### Tasks to carry out
• A. Repeat the laparoscopy passage below word for word, from "Cracking the Code" to "intestine resection and anastomosis.".
• B. Carry on the laparoscopy coding passage below from the point where it stops.

### Supplied text
+++

Cracking the Code
A laparoscopy is a type of surgery that lets a surgeon look inside your body without making a large incision. This procedure is useful in diagnosing and sometimes treating conditions that develop in your belly or pelvic region. To perform a laparoscopy, a surgeon makes a small cut near your belly button that’s about a half-inch long or less. They then insert a long, thin tube with a camera through the cut and into your body. This tube is called a laparoscope. The camera sends images from inside your body to a video monitor. This allows the surgeon to see inside your body.
In our CPT codebook, code 44202 describes a surgical enterectomy, performed laparoscopically, and includes resection of the small intestine with a single resection and anastomosis. Add-on code +44203 reports each additional small intestine resection and anastomosis.

+++

### Provided records
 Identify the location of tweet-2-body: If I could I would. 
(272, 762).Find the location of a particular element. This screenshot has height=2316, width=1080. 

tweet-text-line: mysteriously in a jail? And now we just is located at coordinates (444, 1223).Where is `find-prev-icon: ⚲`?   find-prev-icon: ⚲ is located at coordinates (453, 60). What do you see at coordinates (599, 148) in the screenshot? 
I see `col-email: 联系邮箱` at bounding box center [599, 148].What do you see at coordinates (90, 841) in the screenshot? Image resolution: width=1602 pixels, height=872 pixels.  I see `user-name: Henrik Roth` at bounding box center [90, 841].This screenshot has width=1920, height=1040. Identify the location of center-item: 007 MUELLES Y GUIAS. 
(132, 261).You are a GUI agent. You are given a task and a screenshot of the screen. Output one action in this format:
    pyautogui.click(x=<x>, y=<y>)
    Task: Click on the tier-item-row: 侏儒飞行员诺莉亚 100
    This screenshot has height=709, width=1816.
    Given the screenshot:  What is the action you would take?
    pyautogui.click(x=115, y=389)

+++

### Task responses
• A.
Cracking the Code
A laparoscopy is a type of surgery that lets a surgeon look inside your body without making a large incision. This procedure is useful in diagnosing and sometimes treating conditions that develop in your belly or pelvic region. To perform a laparoscopy, a surgeon makes a small cut near your belly button that’s about a half-inch long or less. They then insert a long, thin tube with a camera through the cut and into your body. This tube is called a laparoscope. The camera sends images from inside your body to a video monitor. This allows the surgeon to see inside your body.
In our CPT codebook, code 44202 describes a surgical enterectomy, performed laparoscopically, and includes resection of the small intestine with a single resection and anastomosis. Add-on code +44203 reports each additional small intestine resection and anastomosis.

• B.
Codes 44204 and 44205 report laparoscopic partial colectomies with anastomosis and removal of the terminal ileum with ileocolostomy. Colectomy, or removal of part of the colon, is one of the most common laparoscopic procedures. It involves locating the affected area with help of the laparoscope, sealing, and cutting the vessels surrounding the diseased portion of the colon. The diseased segment is extracted through a trocar, or in some cases, through an enlarged abdominal incision. The healthy parts of the colon are secured together. Surgical tape or stitches close the incisions following surgery.
Surgical laparoscopic codes (44204–44212) describe laparoscopic colectomy, which is a treatment for colon conditions including diverticulitis, Crohn’s disease, chronic ulcerative colitis, constipation, and sigmoid volvulus.
Add-on code +44213 reports laparoscopic colon resection for middle to low rectal cancer, followed by an end-to-end colorectal anastomosis between the splenic flexure and the rectum, requiring mobilization of the entire splenic flexure.